- First tankōbon volume cover

のあ先輩はともだち。
- Genre: Comedy
- Written by: Enma Akiyama
- Published by: Shueisha
- Imprint: Young Jump Comics
- Magazine: Weekly Young Jump
- Original run: July 6, 2023 – present
- Volumes: 11
- Directed by: Shinsuke Yanagi
- Written by: Keiichirō Ōchi
- Studio: Feel
- Anime and manga portal

= Noa-senpai wa Tomodachi =

Japanese manga series

 (のあ先輩はともだち。, Noa-senpai wa Tomodachi) is a Japanese manga series written and illustrated by Enma Akiyama. It began serialization in Shueisha's seinen manga magazine Weekly Young Jump in July 2023. An anime television series adaptation produced by Feel has been announced.

==Synopsis==
Rihito Ōtsuka, a young salaryman in his second year on the job, discovers a secret side to his senior colleague, the highly professional and career-driven Noa Saotome, as he is leaving the office after working late. Drinking sake and loudly weeping over a recent breakup, the emotionally volatile Noa reveals a persona starkly different from her cool workplace exterior. Her sense of personal boundaries is flawed, and her ex-boyfriends have run away from her every time in the past. Rihito, in contrast, is a young man of the Satori generation (a term for young adults who are detached from ambition and consumerism) who has come to believe that "saving energy is enough for life." Rihito is completely occupied with work and hobbies and has little interest in finding a romantic partner. For this reason, he respects Noa, who takes both her work and love life seriously. These two characters—who normally would never cross paths—suddenly become friends.

==Characters==
- Noa Saotome (早乙女望愛, Saotome Noa)

- Rihito Ōtsuka (大塚理人, Ōtsuka Rihito)

==Media==
===Manga===
Written and illustrated by Enma Akiyama, Noa-senpai wa Tomodachi began serialization in Shueisha's seinen manga magazine Weekly Young Jump on July 6, 2023. Its chapters have been compiled into eleven tankōbon volumes as of July 2026.

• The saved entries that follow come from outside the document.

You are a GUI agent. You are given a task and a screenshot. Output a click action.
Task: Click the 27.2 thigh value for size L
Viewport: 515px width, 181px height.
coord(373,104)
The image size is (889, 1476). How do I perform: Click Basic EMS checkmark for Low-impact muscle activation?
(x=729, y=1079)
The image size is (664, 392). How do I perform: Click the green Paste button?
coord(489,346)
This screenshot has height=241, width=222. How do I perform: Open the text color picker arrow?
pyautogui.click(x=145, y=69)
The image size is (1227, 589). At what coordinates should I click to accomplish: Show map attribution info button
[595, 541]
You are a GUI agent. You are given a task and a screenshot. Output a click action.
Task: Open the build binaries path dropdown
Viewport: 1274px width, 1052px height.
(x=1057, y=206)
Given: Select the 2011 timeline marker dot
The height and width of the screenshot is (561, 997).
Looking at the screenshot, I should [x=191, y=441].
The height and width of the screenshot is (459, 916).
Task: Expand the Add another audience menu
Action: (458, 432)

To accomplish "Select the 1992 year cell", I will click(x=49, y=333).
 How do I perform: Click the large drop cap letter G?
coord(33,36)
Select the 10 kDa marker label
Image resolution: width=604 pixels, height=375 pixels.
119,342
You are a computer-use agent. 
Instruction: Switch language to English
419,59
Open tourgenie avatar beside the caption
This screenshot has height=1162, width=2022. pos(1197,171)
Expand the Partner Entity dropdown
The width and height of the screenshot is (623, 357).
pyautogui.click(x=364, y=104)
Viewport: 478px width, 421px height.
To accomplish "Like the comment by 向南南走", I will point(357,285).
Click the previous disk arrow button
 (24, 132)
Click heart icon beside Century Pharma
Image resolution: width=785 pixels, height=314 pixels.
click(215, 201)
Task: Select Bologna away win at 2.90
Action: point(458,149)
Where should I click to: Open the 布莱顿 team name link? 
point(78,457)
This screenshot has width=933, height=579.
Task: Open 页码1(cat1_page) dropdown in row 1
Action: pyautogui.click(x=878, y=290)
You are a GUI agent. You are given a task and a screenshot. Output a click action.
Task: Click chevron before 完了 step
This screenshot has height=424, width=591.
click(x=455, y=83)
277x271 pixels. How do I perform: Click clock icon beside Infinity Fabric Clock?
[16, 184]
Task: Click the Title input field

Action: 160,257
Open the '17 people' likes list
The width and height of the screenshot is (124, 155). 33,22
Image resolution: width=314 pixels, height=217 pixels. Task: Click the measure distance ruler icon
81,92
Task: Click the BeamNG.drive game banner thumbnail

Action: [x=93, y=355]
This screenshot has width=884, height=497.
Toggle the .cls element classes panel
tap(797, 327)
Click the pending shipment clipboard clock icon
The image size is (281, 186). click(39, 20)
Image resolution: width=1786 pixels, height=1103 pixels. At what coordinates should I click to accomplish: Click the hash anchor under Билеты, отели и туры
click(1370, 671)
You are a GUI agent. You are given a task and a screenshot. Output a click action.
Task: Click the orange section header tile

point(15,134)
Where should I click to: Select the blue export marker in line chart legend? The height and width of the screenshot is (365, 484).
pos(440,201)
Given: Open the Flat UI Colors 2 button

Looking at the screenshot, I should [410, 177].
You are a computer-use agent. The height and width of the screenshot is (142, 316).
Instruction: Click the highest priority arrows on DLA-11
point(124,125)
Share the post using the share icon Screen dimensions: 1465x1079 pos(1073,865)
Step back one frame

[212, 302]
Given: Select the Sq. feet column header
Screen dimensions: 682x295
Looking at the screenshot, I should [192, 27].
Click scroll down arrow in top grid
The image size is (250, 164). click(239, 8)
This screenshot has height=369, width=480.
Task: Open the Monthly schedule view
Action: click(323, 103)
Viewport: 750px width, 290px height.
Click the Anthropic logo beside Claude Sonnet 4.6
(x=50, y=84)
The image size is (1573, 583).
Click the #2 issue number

| No. | Release date | ISBN |
|---|---|---|
| 1 | October 19, 2023 | 978-4-08-892862-3 |
| 2 | February 19, 2024 | 978-4-08-893114-2 |
| 3 | June 19, 2024 | 978-4-08-893265-1 |
| 4 | September 19, 2024 | 978-4-08-893375-7 |
| 5 | January 17, 2025 | 978-4-08-893481-5 |
| 6 | April 17, 2025 | 978-4-08-893619-2 |
| 7 | July 17, 2025 | 978-4-08-893740-3 |
| 8 | October 17, 2025 | 978-4-08-893836-3 |
| 9 | January 19, 2026 | 978-4-08-894061-8 |
| 10 | April 17, 2026 | 978-4-08-894163-9 |
| 11 | July 17, 2026 | 978-4-08-894273-5 |
| 12 | October 19, 2026 | 978-4-08-894368-8 |

===Anime===
An anime television series adaptation was announced on July 13, 2026. It will be produced by Feel and directed by Shinsuke Yanagi, with series composition handled by Keiichirō Ōchi and characters designed by Yumiko Yamamoto.

===Other===
A promotional video commemorating the release of the series' first volume was released on the Weekly Young Jump YouTube channel on October 19, 2023. It featured the voices of Mayu Yoshioka and Kengo Kawanishi.

==Reception==
The series was nominated for the 10th Next Manga Awards in the print category and was ranked eighth.